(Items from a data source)
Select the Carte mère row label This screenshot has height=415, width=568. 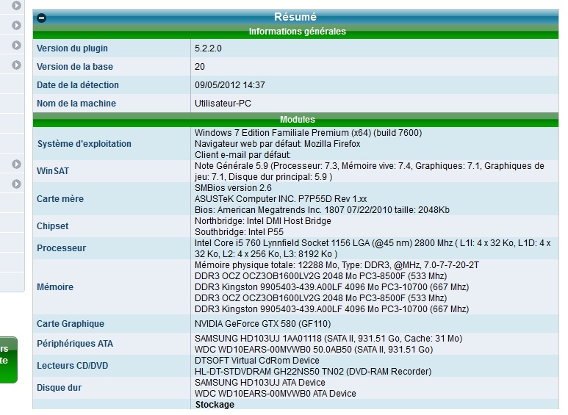(x=60, y=199)
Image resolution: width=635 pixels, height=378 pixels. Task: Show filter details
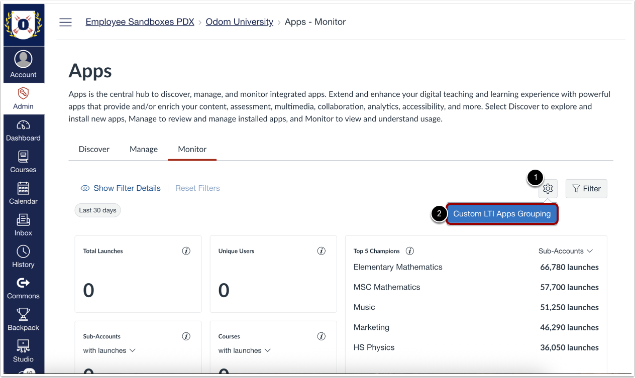(121, 188)
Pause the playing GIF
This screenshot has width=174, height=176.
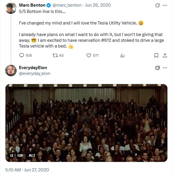12,155
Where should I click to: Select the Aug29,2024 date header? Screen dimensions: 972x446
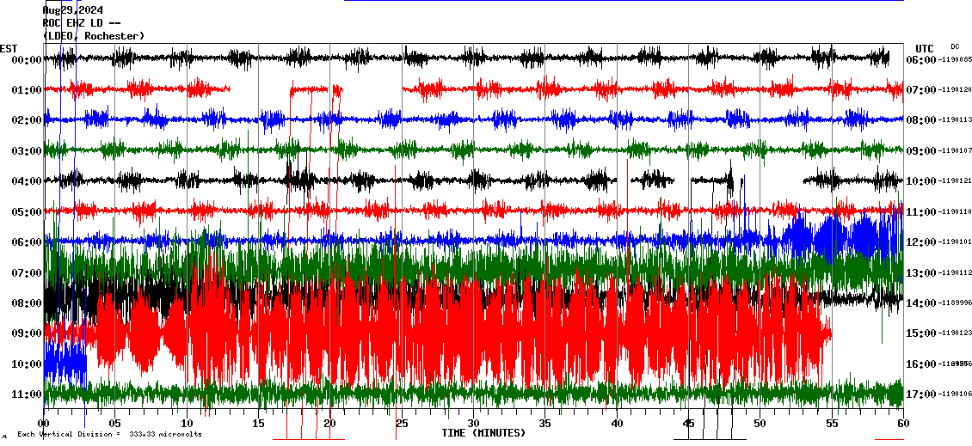point(72,10)

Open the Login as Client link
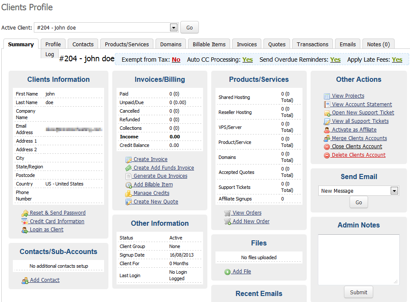46,230
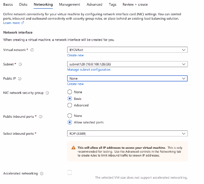Open the Public IP None combo box
The height and width of the screenshot is (184, 204).
[x=127, y=78]
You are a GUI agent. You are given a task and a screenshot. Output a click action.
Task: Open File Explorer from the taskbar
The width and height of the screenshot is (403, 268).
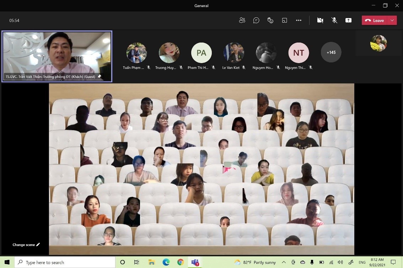[152, 262]
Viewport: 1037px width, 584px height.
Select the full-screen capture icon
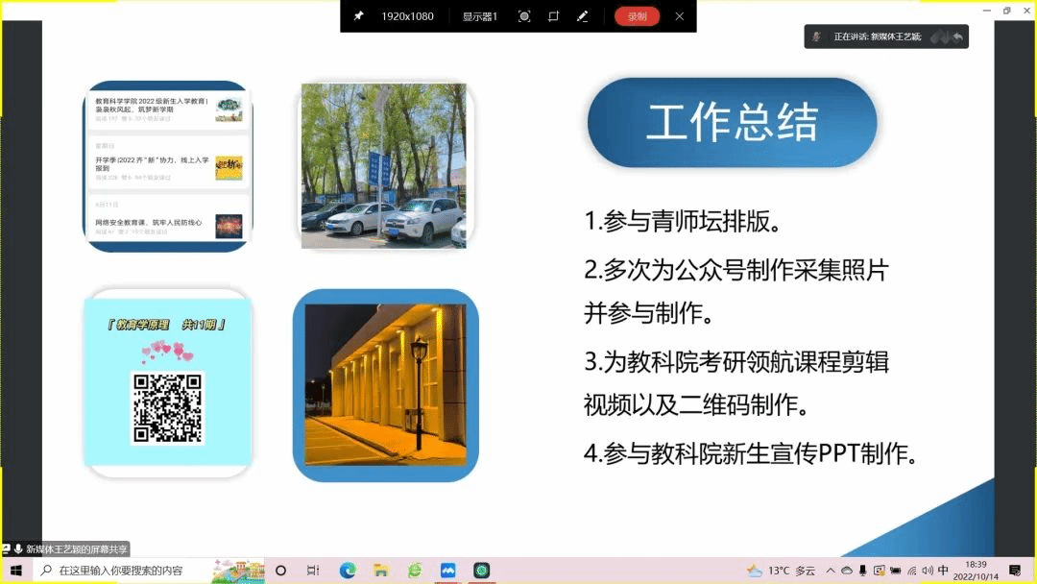524,16
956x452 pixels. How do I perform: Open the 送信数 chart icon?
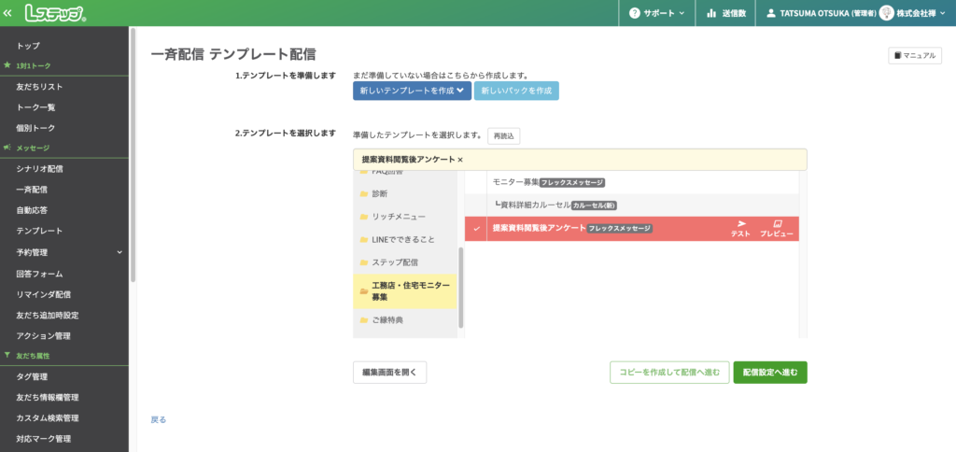click(x=712, y=13)
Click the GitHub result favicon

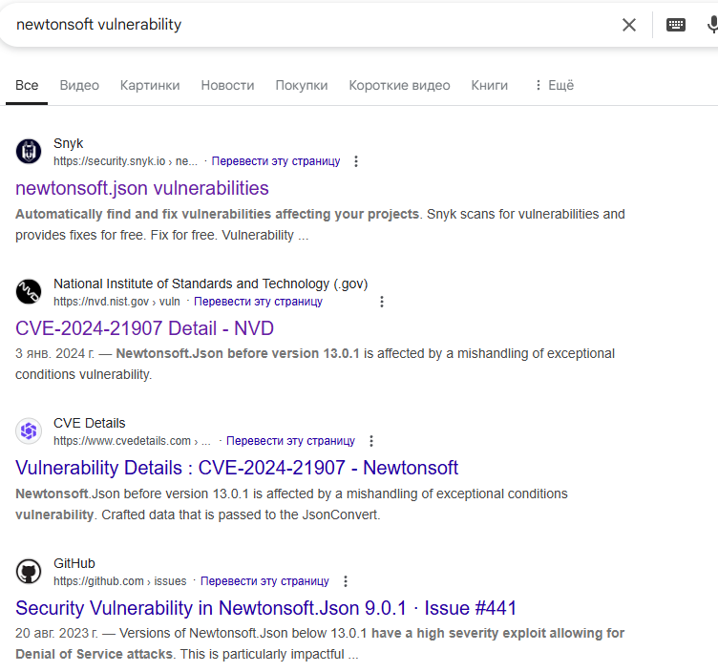[29, 572]
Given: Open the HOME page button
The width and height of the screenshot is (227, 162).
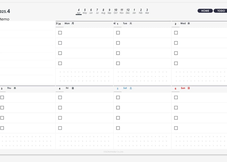Looking at the screenshot, I should pos(205,11).
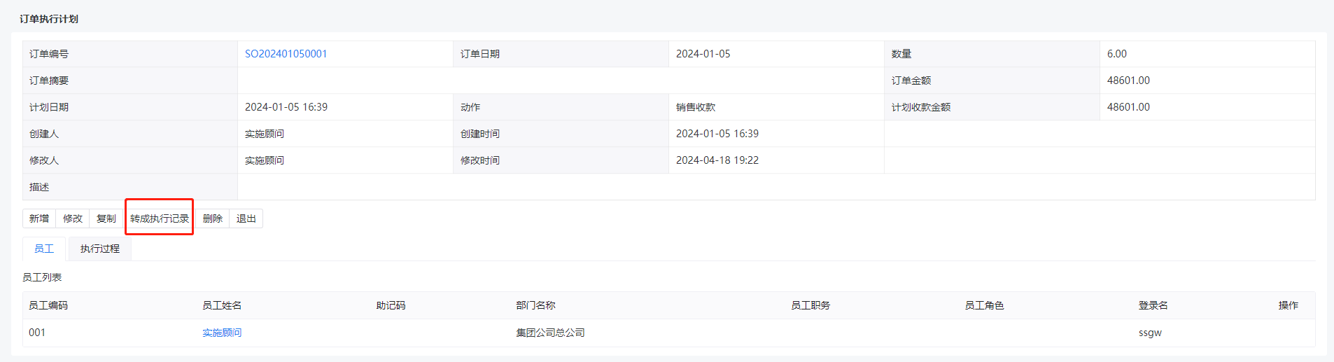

BRIEF
From the line that contains "You are a GUI" through the last line of the entries, transcribe every line exactly, leaving out the pictures.

SOLVED PROBLEM
You are a GUI agent. You are given a task and a screenshot. Output a click action.
Task: Open File Explorer from the taskbar
The width and height of the screenshot is (403, 268).
[152, 262]
Viewport: 1037px width, 584px height.
Select the full-screen capture icon
524,16
956x452 pixels. How do I perform: Open the 送信数 chart icon?
click(x=712, y=13)
Click the GitHub result favicon

[29, 572]
Given: Open the HOME page button
The width and height of the screenshot is (227, 162).
Looking at the screenshot, I should pos(205,11).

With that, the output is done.